« Comment je peux vous expliquer calmement ce qui se passe sans que vous pensiez que je cherche juste à charger l'autre ? »
💡 Commencez par poser un cadre simple : « Je veux comprendre les faits, les impacts et ce que vous attendez pour travailler correctement. Je ne suis pas là pour désigner un coupable à ce stade. » Puis faites parler sur trois axes : les faits observables, les conséquences concrètes sur le travail, et les attentes pour la suite. Cela évite le règlement de comptes et vous aide à préparer un arbitrage solide.
« Si je vous dis franchement que je ne peux plus travailler avec cette personne, qu'est-ce que vous faites ? »
💡 Ne validez ni ne rejetez à chaud. Recadrez immédiatement : « J’entends que la situation est devenue difficile.

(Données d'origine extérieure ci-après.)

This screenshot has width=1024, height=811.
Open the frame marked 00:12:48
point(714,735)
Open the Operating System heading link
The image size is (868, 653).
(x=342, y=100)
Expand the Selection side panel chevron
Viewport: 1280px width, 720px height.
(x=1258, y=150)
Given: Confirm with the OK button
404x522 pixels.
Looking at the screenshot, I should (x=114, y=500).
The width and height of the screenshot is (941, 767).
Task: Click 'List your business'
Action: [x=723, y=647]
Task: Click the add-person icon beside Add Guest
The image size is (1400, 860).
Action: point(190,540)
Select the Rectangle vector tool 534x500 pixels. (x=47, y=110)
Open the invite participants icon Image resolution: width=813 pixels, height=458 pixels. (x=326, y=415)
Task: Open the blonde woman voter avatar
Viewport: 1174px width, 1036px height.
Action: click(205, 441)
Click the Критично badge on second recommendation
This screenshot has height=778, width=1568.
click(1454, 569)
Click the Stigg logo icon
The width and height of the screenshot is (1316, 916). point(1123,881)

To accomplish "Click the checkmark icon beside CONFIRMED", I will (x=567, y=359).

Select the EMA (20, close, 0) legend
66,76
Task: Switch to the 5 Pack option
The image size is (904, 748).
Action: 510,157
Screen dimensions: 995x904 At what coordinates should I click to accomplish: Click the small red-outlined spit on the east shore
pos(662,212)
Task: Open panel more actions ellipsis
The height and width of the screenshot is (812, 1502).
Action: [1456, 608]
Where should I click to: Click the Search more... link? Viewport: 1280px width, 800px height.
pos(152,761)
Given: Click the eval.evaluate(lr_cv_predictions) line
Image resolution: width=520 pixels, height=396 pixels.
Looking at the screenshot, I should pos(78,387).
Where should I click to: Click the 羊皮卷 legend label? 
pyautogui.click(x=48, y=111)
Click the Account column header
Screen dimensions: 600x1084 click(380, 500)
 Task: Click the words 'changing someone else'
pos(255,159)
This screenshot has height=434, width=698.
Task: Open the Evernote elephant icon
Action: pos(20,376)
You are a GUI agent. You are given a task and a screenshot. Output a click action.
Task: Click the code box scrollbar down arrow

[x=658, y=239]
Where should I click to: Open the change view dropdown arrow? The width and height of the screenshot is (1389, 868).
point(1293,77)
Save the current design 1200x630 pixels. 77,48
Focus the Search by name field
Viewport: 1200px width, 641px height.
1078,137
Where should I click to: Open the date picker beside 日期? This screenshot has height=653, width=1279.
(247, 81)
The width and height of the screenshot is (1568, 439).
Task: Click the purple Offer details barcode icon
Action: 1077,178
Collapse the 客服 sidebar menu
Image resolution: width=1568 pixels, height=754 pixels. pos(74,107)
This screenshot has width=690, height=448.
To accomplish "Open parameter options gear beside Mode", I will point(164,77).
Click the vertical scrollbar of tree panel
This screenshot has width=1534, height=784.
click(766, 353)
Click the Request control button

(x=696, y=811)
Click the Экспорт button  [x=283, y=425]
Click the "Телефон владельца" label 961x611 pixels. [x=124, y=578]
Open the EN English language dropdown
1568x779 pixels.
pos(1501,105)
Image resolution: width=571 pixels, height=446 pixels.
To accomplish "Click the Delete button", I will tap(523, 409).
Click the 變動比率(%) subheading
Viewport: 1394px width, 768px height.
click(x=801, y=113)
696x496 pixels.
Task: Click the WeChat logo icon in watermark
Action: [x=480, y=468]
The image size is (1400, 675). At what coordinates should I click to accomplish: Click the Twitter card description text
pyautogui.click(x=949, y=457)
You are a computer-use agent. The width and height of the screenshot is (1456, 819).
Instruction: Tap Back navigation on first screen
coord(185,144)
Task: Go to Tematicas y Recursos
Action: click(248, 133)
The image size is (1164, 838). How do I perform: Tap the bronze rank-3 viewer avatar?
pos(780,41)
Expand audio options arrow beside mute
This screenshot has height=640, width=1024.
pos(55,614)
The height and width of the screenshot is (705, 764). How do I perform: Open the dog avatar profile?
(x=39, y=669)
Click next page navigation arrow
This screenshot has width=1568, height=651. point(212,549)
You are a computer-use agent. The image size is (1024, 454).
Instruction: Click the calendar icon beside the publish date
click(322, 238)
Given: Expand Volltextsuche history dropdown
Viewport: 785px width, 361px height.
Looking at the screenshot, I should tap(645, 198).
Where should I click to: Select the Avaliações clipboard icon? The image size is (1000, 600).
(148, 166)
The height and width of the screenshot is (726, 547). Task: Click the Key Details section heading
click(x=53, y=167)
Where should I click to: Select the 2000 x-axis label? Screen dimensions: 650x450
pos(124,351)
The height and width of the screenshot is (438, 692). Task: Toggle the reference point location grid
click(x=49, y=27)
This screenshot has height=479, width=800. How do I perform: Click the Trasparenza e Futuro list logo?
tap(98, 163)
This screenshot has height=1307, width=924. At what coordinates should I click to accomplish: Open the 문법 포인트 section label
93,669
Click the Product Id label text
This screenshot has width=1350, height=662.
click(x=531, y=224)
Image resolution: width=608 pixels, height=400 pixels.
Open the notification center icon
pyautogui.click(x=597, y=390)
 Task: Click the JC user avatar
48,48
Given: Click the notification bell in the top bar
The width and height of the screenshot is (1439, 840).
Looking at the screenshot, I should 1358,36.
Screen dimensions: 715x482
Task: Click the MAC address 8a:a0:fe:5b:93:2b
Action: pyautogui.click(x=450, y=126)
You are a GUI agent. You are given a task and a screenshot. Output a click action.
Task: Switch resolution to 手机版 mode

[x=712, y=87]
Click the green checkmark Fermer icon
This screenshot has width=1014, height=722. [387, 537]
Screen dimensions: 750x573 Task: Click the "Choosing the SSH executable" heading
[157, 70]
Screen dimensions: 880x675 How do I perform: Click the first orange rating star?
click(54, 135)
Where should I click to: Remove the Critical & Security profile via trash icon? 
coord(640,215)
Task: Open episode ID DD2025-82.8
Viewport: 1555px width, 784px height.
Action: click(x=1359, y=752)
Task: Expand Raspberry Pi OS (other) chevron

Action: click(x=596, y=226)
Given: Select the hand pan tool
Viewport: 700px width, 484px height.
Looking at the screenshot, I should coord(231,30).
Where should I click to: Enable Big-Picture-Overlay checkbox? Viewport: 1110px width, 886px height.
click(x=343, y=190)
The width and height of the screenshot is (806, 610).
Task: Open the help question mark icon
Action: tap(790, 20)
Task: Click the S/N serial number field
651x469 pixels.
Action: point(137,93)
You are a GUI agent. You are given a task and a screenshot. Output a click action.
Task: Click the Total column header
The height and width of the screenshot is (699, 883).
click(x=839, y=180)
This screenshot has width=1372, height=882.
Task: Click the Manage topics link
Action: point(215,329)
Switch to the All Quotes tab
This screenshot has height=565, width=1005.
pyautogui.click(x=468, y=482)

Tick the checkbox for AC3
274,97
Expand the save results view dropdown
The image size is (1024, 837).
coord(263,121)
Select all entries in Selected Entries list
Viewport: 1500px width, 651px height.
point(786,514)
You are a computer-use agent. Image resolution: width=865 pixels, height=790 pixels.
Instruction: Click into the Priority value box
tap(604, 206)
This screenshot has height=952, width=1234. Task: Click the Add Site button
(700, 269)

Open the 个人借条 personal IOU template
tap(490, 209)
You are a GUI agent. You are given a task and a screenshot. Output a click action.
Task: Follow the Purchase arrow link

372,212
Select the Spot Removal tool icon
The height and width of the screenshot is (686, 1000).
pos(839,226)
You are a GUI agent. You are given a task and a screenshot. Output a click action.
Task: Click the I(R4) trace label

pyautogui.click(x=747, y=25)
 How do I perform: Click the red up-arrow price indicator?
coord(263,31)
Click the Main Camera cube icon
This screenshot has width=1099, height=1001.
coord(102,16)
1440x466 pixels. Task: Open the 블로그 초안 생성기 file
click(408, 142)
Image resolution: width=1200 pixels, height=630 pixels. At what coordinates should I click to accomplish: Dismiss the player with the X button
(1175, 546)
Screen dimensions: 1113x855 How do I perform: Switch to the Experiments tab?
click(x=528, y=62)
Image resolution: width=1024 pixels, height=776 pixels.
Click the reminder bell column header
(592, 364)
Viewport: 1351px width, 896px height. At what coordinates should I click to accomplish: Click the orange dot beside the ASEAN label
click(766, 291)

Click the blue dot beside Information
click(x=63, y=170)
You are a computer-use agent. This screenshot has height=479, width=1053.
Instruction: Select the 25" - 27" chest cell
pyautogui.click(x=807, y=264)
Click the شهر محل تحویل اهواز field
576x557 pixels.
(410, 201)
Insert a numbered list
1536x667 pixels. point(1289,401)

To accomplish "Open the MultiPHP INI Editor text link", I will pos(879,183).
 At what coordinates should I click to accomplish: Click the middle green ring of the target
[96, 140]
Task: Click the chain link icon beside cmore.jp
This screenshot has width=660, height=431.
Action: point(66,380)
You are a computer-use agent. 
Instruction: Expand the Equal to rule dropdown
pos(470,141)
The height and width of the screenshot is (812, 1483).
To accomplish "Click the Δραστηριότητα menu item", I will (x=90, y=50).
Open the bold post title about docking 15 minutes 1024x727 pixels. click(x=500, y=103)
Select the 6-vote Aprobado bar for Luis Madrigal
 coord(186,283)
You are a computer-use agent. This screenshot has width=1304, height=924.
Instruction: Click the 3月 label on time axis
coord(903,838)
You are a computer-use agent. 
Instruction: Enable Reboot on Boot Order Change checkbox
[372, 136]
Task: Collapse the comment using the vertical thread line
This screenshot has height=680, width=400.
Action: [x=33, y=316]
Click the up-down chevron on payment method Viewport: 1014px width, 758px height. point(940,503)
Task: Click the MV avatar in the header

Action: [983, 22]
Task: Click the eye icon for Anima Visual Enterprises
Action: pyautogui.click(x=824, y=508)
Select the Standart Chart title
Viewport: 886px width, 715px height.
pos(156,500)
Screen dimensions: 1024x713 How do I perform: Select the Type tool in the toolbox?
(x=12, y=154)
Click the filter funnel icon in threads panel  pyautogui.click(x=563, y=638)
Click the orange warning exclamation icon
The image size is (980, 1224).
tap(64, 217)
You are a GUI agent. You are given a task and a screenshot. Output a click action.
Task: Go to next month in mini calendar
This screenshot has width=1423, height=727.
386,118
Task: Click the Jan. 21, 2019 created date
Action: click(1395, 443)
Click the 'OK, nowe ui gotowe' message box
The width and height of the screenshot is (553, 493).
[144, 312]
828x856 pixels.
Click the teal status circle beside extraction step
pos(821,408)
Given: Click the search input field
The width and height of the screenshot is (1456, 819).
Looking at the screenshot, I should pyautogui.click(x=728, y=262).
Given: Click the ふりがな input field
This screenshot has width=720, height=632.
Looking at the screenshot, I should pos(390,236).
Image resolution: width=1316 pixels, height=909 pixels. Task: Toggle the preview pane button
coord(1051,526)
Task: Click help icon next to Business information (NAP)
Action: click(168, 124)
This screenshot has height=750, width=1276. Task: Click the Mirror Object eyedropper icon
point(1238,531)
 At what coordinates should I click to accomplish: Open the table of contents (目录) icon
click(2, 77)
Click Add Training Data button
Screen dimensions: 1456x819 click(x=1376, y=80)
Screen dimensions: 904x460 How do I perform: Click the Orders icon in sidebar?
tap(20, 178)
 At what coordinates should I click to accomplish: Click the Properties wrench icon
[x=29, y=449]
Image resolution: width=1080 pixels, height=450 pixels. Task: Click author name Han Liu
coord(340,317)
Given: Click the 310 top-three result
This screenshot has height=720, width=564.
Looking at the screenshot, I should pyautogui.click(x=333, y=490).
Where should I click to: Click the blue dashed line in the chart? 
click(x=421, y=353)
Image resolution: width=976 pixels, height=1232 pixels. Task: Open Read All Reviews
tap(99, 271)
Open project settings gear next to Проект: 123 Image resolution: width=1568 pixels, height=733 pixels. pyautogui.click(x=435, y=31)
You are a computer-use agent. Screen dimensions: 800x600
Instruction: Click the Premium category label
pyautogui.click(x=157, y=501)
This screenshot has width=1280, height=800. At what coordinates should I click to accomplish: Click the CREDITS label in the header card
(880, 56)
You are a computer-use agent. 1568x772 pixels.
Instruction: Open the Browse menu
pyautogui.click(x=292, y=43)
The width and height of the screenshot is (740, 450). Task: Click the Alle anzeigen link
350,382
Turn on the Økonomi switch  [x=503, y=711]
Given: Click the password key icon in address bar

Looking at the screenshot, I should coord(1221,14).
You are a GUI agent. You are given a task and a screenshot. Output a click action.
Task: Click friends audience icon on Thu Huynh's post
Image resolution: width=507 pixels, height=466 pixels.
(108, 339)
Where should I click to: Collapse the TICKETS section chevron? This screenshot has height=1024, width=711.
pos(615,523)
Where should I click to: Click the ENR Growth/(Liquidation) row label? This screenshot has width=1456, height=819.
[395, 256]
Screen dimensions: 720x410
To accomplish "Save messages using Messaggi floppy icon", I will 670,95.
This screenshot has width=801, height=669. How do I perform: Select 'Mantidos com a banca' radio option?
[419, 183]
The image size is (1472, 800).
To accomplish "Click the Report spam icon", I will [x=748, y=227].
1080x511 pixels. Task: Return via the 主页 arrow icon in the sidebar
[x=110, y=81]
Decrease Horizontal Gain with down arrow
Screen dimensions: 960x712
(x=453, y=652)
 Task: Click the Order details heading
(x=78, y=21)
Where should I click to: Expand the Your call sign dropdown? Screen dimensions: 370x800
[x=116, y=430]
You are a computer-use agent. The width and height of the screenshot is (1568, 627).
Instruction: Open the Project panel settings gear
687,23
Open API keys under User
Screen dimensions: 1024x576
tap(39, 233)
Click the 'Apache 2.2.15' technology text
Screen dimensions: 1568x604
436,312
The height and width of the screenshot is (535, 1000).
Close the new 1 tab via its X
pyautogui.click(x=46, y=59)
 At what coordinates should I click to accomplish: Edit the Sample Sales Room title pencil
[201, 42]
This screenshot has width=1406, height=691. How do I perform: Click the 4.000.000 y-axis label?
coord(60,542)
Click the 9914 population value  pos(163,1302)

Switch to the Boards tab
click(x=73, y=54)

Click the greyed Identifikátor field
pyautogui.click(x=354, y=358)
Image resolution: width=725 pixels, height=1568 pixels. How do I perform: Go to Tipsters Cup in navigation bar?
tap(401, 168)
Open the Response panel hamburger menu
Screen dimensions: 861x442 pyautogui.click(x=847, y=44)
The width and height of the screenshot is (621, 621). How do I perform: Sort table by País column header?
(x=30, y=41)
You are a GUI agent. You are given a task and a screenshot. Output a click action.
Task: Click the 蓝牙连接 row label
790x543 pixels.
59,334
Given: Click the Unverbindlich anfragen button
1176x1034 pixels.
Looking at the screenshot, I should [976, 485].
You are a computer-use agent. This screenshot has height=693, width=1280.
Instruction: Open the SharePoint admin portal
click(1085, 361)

Maintenant, j’ai besoin de comprendre ce qui bloque précisément dans le travail, pas seulement dans la relation. » Ensuite, ramenez la discussion sur les comportements, les interactions et les points de friction opérationnels. Votre rôle est d’évaluer si le problème relève d’un désaccord professionnel, d’un problème de posture ou d’un manquement plus grave.
« Comment vous allez vérifier ce que je vous dis si l'autre raconte l'inverse ? »
💡 Expliquez votre méthode d’arbitrage : « Je vais croiser les versions, distinguer les faits des interprétations et regarder ce qui est objectivable dans le fonctionnement de l’équipe. » Cette formulation rassure sur l’équité et évite que l’entretien devienne une compétition de récits. En tant que manager, annoncez que vous trancherez sur des éléments concrets : comportements constatés, impacts sur la coopération, respect du cadre collectif.
« Qu'est-ce que vous attendez de moi maintenant, concrètement ? »
💡 Donnez une attente comportementale claire : « J’attends de vous que vous restiez professionnel, que vous arrêtiez les échanges inutiles ou agressifs, et que vous me remontiez les points bloquants de façon factuelle. » Ajoutez une consigne de posture : « Vous n’avez pas à être d’accord sur tout, mais vous devez rester capable de travailler dans un cadre respectueux. » Le collaborateur doit sortir avec une ligne de conduite immédiate.
« Et si je considère que le problème vient surtout de son attitude, pas de la mienne ? »
💡 Recadrez sans nier son ressenti : « Peut-être. Mais dans cet entretien, je vous demande aussi votre part de responsabilité dans la situation et ce que vous êtes prêt à ajuster. » C’est une technique de responsabilisation croisée. Elle évite que chacun se place uniquement en victime et vous permet de tester la maturité professionnelle du collaborateur avant de décider de la suite.